Mechaniek van de ontroering ~ Rutger Kopland

► door: A.IJ. van den Berg

Tweemaal beschrijft Kopland in deze essaybundel uitvoerig hoe een gedicht van hem tot stand kwam. En ik herinner me éen van deze die teksten, uit een krant of een tijdschrift. Waar ze in afleveringen toonden dat het maar een moeizame gang is, dat schrijven van die paar regels poëzie.

Aan zo’n essay in een boek ontbreekt dan ineens de dimensie tijd, die de publicatie van dezelfde woorden over de weken als feuilleton in een periodiek wel had. En dat maakt zo’n tekst dan ineens minder interessant. De worsteling is minder voelbaar.

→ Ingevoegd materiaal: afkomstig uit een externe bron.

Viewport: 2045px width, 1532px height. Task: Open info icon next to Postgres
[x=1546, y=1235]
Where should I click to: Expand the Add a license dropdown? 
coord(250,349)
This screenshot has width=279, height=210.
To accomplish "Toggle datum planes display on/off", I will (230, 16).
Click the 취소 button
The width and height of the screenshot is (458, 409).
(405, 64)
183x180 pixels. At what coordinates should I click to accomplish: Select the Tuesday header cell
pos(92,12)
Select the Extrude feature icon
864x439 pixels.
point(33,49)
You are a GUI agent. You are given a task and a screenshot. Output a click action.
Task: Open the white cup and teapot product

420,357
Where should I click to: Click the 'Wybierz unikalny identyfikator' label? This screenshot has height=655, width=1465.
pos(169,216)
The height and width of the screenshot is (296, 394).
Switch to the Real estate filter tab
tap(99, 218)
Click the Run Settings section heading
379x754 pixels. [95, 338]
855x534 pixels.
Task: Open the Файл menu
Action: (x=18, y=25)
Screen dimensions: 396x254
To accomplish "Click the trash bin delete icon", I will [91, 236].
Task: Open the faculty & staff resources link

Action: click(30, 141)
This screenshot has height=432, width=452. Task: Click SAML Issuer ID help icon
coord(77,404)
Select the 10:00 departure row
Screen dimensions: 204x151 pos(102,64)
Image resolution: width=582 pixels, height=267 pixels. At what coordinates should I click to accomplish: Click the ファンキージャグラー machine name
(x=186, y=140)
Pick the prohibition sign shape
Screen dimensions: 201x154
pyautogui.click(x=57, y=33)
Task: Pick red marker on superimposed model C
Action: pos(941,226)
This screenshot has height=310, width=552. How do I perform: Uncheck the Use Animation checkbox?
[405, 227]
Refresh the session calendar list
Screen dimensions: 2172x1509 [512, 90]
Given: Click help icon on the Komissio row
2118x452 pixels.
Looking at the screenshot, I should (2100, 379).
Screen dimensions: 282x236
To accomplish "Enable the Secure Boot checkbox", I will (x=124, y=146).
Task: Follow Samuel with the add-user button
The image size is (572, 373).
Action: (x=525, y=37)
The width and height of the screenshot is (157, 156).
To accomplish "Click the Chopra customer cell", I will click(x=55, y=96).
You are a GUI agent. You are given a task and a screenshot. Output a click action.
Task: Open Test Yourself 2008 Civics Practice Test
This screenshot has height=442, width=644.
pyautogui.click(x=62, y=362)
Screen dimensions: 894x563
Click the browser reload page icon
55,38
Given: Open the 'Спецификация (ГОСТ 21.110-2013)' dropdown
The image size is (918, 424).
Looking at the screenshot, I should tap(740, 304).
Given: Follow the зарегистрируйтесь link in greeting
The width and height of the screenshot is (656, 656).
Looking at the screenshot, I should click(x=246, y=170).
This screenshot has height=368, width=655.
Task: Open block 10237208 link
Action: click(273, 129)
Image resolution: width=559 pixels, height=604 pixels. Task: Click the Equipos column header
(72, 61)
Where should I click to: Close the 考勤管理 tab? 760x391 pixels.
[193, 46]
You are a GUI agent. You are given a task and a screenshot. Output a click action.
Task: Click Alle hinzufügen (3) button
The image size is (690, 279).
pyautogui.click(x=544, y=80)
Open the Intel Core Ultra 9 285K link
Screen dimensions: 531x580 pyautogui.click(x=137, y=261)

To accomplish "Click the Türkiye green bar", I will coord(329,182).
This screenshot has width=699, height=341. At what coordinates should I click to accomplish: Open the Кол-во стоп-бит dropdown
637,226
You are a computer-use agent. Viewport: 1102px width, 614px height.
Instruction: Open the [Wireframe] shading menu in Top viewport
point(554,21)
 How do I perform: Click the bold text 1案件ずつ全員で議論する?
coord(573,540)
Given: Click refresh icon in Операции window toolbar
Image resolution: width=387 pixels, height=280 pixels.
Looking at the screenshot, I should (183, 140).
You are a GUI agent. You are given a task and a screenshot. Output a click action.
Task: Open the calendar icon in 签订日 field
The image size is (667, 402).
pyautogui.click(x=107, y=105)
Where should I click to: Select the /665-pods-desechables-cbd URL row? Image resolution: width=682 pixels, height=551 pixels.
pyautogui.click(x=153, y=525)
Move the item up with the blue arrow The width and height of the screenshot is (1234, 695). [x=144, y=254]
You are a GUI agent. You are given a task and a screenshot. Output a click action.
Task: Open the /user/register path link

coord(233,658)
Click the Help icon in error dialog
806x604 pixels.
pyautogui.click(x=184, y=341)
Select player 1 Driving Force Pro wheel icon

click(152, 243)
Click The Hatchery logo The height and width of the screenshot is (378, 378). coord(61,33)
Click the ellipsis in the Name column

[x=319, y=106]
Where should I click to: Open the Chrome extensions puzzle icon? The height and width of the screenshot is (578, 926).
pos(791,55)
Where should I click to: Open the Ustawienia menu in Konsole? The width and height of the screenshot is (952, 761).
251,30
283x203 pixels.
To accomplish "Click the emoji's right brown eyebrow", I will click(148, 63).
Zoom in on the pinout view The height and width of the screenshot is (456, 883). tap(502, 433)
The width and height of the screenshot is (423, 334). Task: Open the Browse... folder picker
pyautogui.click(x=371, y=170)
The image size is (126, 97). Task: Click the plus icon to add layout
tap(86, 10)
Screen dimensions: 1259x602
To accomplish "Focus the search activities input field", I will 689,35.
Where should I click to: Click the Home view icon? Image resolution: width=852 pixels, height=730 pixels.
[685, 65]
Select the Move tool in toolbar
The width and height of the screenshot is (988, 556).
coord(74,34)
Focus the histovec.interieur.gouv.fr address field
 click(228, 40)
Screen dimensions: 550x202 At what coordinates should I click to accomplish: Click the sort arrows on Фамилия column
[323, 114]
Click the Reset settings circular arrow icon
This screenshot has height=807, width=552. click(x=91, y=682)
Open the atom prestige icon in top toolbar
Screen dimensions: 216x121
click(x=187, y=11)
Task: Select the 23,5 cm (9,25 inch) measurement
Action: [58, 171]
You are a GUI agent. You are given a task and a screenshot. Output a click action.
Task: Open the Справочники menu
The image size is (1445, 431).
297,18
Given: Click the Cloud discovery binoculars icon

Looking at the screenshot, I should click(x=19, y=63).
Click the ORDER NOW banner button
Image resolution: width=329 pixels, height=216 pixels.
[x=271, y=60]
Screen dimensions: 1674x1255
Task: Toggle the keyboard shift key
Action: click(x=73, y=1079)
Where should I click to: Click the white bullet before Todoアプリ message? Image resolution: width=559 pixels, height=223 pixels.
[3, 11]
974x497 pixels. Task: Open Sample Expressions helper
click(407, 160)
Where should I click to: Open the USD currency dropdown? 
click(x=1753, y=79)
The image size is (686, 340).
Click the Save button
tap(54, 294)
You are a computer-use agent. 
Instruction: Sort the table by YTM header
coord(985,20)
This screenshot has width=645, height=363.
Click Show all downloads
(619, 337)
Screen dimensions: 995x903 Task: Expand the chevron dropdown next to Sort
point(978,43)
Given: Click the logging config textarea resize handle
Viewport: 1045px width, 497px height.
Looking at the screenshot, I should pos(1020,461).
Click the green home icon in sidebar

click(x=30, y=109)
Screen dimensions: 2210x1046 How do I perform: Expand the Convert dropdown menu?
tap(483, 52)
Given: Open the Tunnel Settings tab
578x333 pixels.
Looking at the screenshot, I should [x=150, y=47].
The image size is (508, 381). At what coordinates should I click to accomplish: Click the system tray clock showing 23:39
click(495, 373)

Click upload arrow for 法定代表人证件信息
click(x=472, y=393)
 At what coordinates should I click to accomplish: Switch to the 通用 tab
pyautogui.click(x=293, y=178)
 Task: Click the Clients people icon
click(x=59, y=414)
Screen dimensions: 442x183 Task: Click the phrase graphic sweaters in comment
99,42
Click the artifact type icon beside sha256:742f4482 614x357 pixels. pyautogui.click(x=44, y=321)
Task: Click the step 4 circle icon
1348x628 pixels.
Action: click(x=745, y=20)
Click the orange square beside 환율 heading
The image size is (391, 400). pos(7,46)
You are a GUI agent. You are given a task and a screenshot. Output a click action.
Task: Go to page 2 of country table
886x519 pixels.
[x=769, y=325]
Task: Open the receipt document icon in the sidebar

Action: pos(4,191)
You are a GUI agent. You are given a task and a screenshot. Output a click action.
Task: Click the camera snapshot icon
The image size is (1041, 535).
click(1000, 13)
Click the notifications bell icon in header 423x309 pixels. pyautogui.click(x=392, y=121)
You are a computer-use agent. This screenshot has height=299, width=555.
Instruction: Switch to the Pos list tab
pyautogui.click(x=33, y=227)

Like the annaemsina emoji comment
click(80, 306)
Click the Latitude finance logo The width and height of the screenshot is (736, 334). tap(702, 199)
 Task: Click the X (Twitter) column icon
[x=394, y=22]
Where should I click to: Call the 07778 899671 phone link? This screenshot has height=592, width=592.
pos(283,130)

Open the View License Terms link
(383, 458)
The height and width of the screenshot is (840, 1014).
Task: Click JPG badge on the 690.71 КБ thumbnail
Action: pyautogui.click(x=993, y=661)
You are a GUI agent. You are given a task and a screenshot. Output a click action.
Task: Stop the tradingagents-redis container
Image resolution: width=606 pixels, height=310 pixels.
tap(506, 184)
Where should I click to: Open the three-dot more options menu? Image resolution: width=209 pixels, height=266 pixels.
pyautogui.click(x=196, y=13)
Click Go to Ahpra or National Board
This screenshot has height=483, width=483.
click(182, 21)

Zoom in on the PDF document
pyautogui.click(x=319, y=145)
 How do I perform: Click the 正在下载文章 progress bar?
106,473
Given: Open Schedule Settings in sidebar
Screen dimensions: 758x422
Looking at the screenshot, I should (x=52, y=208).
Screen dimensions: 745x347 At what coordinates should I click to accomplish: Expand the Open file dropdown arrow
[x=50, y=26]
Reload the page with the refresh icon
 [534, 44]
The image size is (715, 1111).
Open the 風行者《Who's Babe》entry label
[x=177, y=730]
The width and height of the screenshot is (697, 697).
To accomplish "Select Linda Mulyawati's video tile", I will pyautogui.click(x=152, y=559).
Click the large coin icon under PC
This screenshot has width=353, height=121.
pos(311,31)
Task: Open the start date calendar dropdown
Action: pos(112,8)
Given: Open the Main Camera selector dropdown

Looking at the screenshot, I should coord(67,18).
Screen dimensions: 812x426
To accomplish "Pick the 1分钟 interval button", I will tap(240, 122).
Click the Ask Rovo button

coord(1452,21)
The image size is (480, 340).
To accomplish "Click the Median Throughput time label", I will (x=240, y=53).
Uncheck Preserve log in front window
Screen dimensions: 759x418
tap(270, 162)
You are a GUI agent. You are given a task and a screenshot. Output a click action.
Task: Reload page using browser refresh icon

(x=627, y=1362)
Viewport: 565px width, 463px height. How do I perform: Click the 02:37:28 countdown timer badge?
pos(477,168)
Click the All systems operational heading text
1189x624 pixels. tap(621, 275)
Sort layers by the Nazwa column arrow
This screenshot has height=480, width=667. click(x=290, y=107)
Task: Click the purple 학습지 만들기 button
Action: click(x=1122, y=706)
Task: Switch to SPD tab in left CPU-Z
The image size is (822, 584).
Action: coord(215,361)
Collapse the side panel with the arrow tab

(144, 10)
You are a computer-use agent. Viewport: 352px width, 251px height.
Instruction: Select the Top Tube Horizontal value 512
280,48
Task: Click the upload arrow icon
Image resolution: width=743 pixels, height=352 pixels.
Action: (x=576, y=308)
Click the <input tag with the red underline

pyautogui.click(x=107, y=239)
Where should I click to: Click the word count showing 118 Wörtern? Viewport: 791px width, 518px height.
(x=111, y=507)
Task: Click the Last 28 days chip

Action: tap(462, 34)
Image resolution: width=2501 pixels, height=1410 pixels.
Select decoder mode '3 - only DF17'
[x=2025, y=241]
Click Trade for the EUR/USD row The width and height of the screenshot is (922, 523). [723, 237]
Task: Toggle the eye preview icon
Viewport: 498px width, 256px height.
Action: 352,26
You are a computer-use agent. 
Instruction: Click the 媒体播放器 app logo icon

Veel van het werk in de bundel Het mechaniek van de ontroering gaat zo’n beetje over dit, wat ik hierboven aanstipte. Er bestaat misschien wel iets dat maakt waarom de ene tekst ons wel raakt, en waardoor een andere onverschillig passeert.

Maar, simpel is het niet om deze criteria vast te stellen. Of het nu om eigen werk gaat, of om dat wat anderen te bieden hebben. Deze bundel bevat ook kritieken, die niet zelden tonen dat Kopland gauw eens zoekt naar wat collega’s dan niet altijd in huis hebben.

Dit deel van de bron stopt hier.